If the patient is allowed to make the choices that are most comfortable to them, they will feel empowered with regard to their treatment and there is nothing that will help them more in their recovery than to feel like they are in control.Barbara Jacoby

A cancer patient’s mental well-being is just as important as the physical. Whereby shock is the initial reaction from anyone who receives such a diagnosis, the fear that will ensue most likely will be with a patient not only during treatment but long after treatment has been completed, if not for a lifetime. Therefore, it is extremely important for anyone who wants to impart knowledge to a patient to be aware that your words can actually do more damage than provide good results.

It is certainly most helpful to volunteer your services to go along on appointments to help collect information and ask questions that you know that need to be answered for any new patient.
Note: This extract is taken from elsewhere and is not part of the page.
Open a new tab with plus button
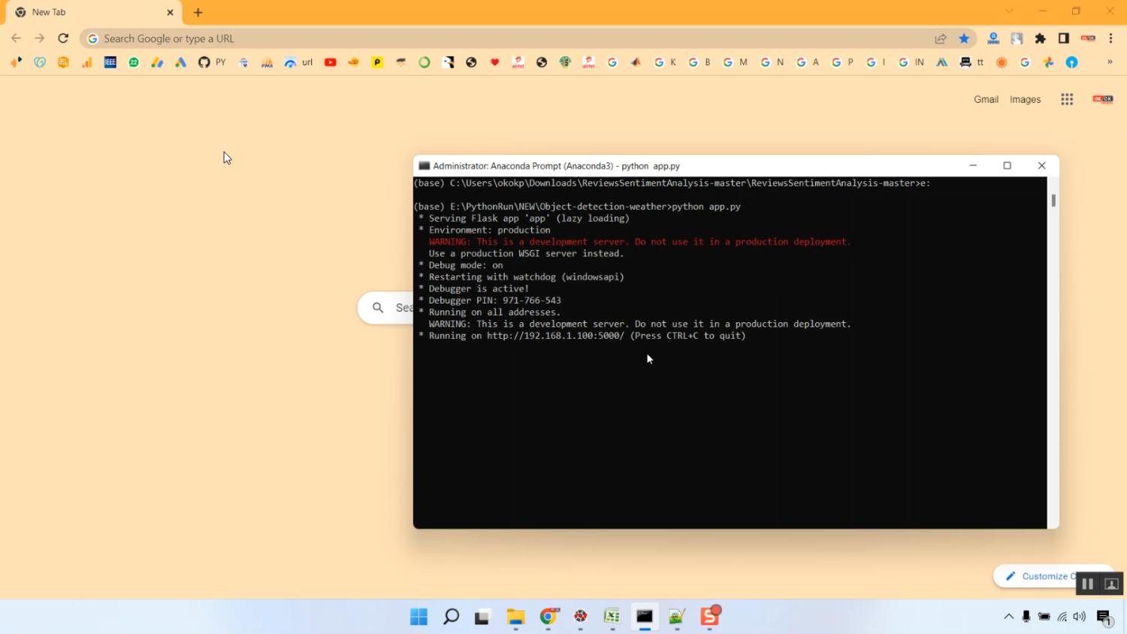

And there are certainly so many other tips that can be provided to help with all of the non-medical aspects of life that will ease the various treatment paths. However, for many that have had cancer, there may be a tendency to council or provide authoritative information to someone based upon personal experience but your best intentions could go awry.

Perhaps before saying anything, a survivor might want to think about how they felt when facing the beginning of their treatment. I don’t think any of us would have wanted to hear about any of the negative side effects that someone else experienced prior to our own experience. After all, since we are all individuals and physically and mentally so different, one from another, why would we want to scare someone with thoughts of a negative outcome that they may never have? How would it be helpful to share your personal bad experiences rather than sharing a bit of advanced knowledge about how to deal with and/or where to turn should any problems or situations arise for the patient?

I am not saying that we should not seek to help and provide information that we have about what a patient might want to consider in making personal decisions. For example, you may find yourself in a position where you want to share with a patient the idea of getting a second opinion about a treatment course recommended to them. But, if you receive any pushback from them, it really is necessary to check yourself and recognize that while you may not agree with them, you may do them a great disservice if you push your opinion upon them. If a patient is happy with the oncologist that is advising them and has faith and trust in that professional, most likely that patient will have a better overall outcome than if they are pushed into a situation where they are uncomfortable.

You may have great information about a new development in a course of treatment that you believe a person should discuss with their doctor or you might know about a wonderful support program for patients to deal with a cancer diagnosis. But, if the patient is not comfortable dealing with medical matters or does not want to share her feelings with a number of people that she doesn’t know, to insist that she do otherwise will have a very negative on the treatment process. Therefore, I would like to suggest that if we want to best use our own experiences to help someone else dealing with cancer that we listen to them and what they are saying and how they are saying it.

Providing a patient with some tools and information that you may have regarding a way of dealing with their doctor’s appointments should only be done after asking them whether these are things that they would like. From that point, you might want to follow up about the usefulness of those tools for them and if there is anything else that they might want from you. But, if they do not want that type of help and/or information, it should not be forced upon them under any circumstances. If the patient is allowed to make the choices that are most comfortable to them, they will feel empowered with regard to their treatment and there is nothing that will help them more in their recovery than to feel like they are in control.